**ZU BEARBEITENDE AUFGABEN**:
(A) Was können laut dem Text über das Web 2 diejenigen sehen, die am tiefsten fliegen?
(B) Schreiben Sie den Text über das Web 2 im Anschluss an seinen letzten Satz weiter.

**SEITENTEXT**:

+ + + + + + +

Mittlerweile wird die „große Gruppe“ wieder darauf aufmerksam und nun sitzt man gemeinsam an der zweiten Testphase und arbeitet wohl zugleich am Web 3. Wie gesagt, Web 2 nicht als einen plötzlichen Schritt verstehen, sondern als einen steten Entwicklungsprozess. „Web 2“ quasi als Begriff für ein manifestiertes Verständnis einer Entwicklung, die man höchstens aus der Vogelperspektive erblicken kann. Abhängig davon eben, wohin man schaut und wie hoch man fliegt 🙂 Daher streiten sich wohl auch die Geister, ob es eine allgemeine Akzetpanz über die Bedeutung dieses Begriffs gibt. Manche fliegen eben so weit oben, daß sie ein Muster und einen künftigen Verlauf erkennen, manche fliegen etwas tiefer, sehen nur das Muster mit gewissen Details, nicht aber den Verlauf und wiederum andere fliegen so tief, daß sie nur noch die Details aber nicht das Muster geschweige den Verlauf sehen können. Bring mal diese drei Fluggruppen zusammen, das ist nicht so leicht, denn ein jeder hat irgendwie recht :-))
Was uns das seit Web Version X aber bringen wird, ist keine Frage der Moral. Ethik. Es ist lediglich eine Frage, ob die Ausbaustufe Mensch V1.233439747 damit ein Stückchen weiter vorangekommen wird. In welche Richtung auch immer, ob es im Jahre 2200 dann 200 Jahre zurück betrachtet nützlich war, kann man nicht wissen. Es ist eben eine Idee, die man noch lange nach uns weiter austesten wird.

+ + + + + + +

**BEREITGESTELLTE DATEN**:
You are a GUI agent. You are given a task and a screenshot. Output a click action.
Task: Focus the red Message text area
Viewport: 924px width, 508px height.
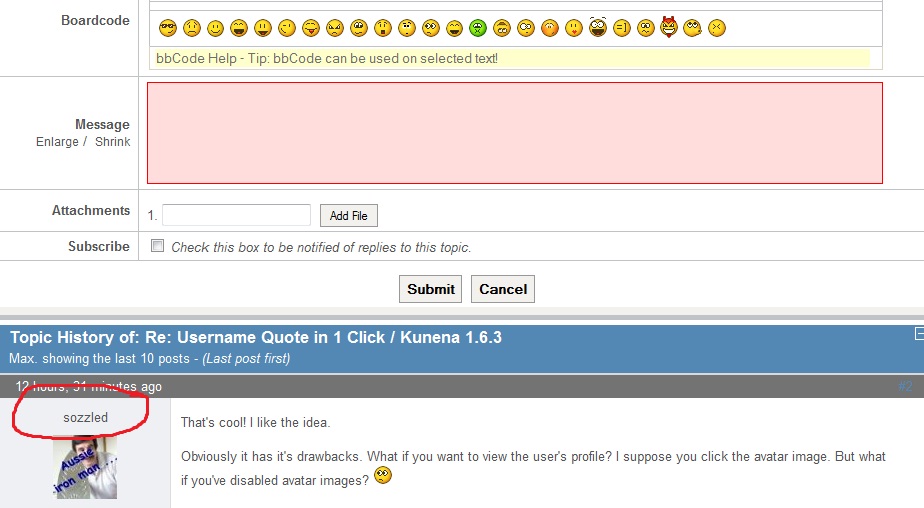point(514,133)

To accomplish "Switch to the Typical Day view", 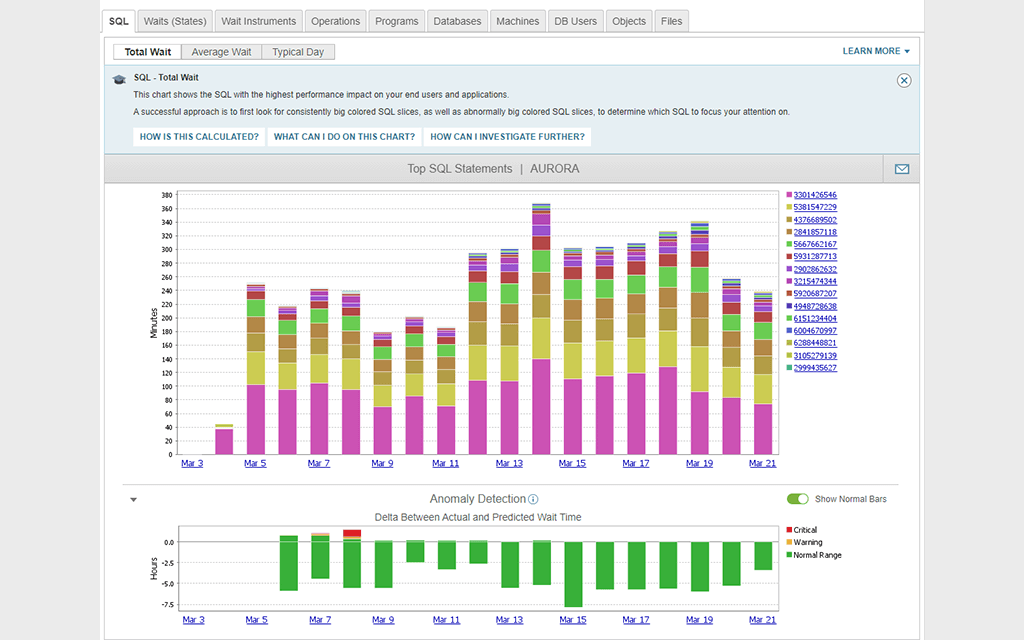I will pos(297,51).
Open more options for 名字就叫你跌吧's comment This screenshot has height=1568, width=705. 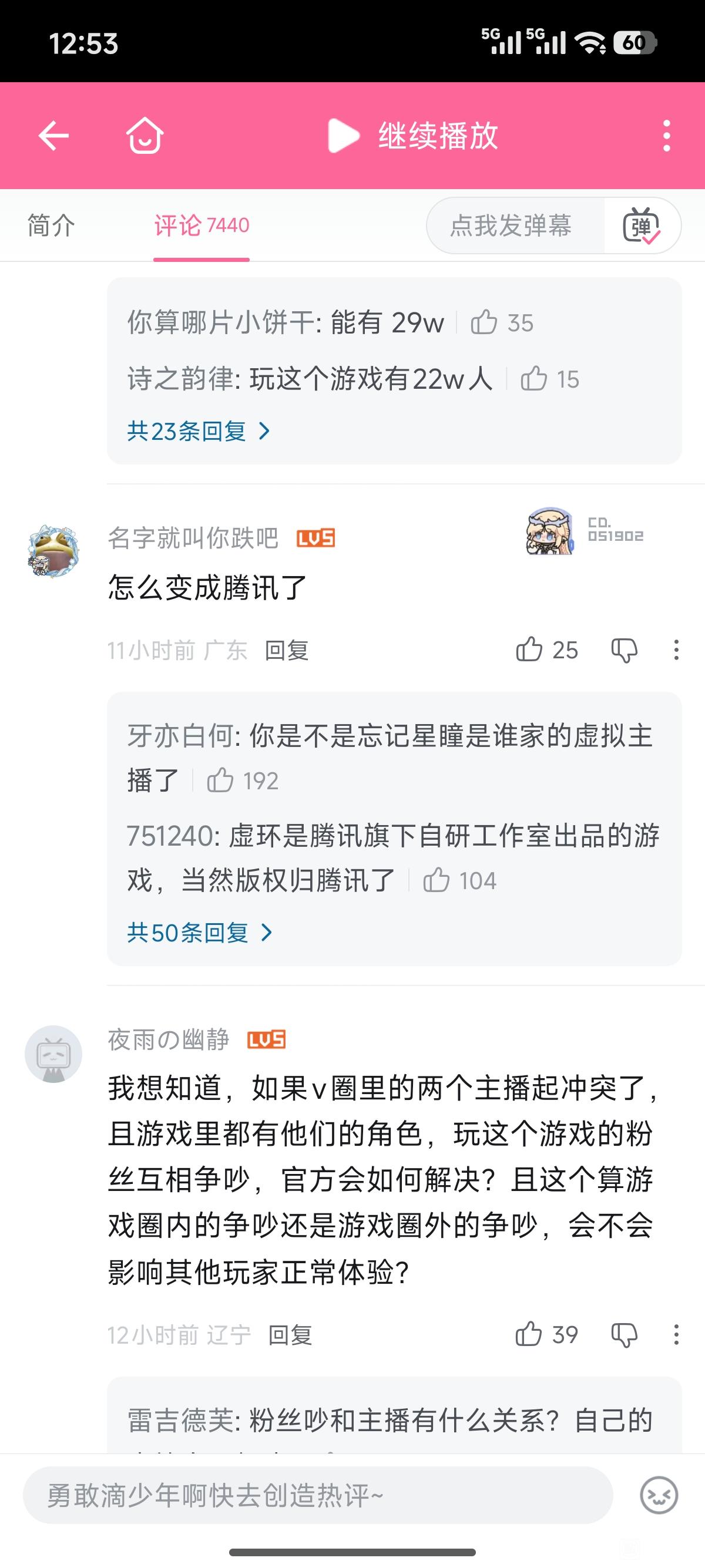pos(676,650)
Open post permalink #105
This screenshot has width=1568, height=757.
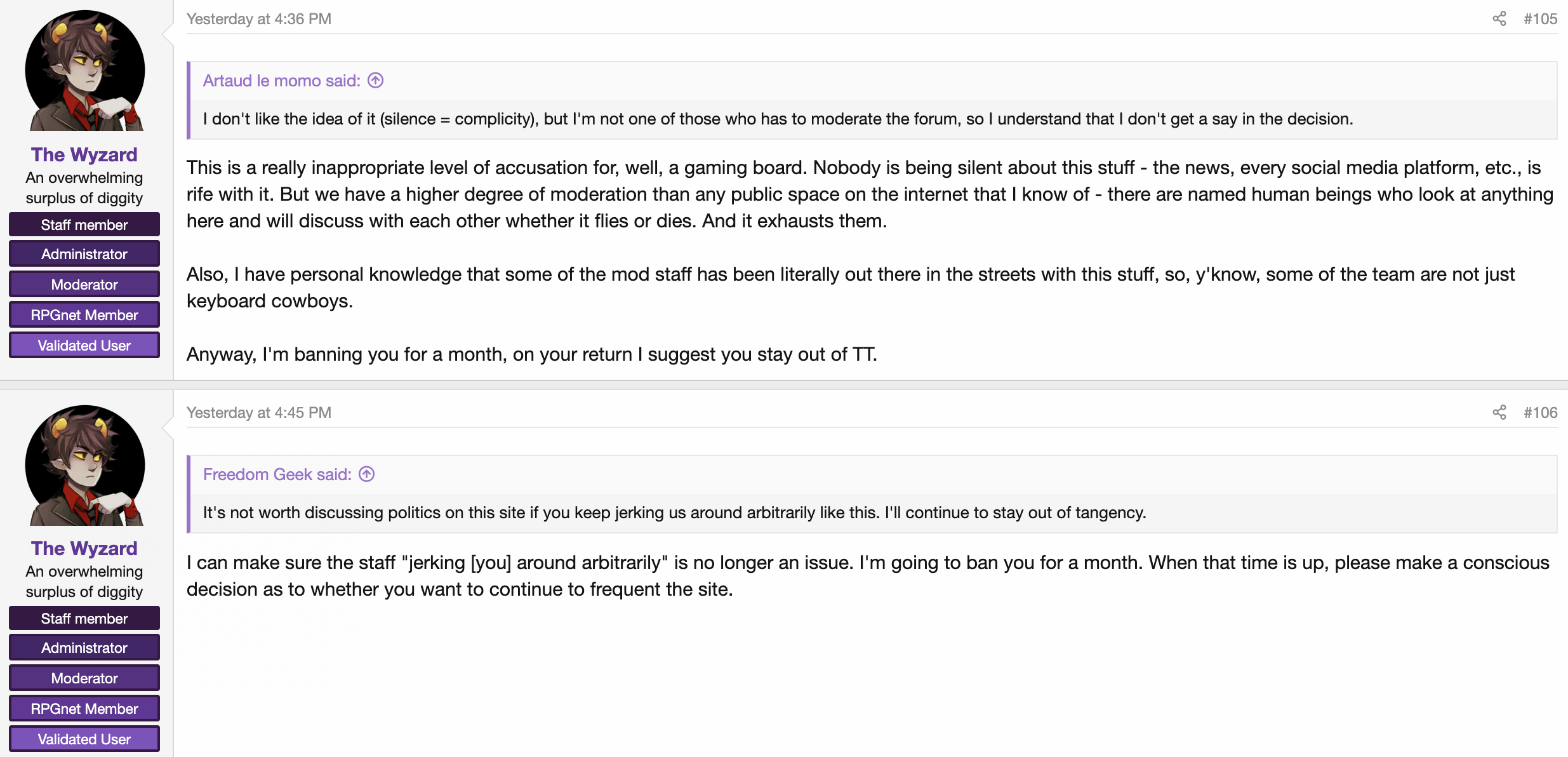1540,19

+ + + + + + +

**ERGEBNISSE PRO AUFGABE**:
(A) Sie sehen nur noch die Details, aber weder das Muster noch den Verlauf.

(B)
Ach ja, Blog… ich beharre regelrecht auf meiner Meinung, daß Blogs als Vernetzungsträger einen nicht unbedeutenden Anteil an dem „gemeinsam schöpfen“ haben werden. Wie sagt Don so schön: Tatsächlich passiert ja nicht viel Weltbewegendes in der Blogospäre, die ihre Kraft und Energie aus dem Alltag bezieht. Man muss Menschen für ihre Anpassungsfähigkeit bewundern, wie schnell uns eigentlich höchst ungewöhnliche Dinge als normal erscheinen (nämlich über ein technisches Interface unsere Person in einem Raum abzubilden, der rein elektrisch gesteuert wird und gemessen werden kann). Manchmal überholen wir uns wirklich selbst vor lauter Speed.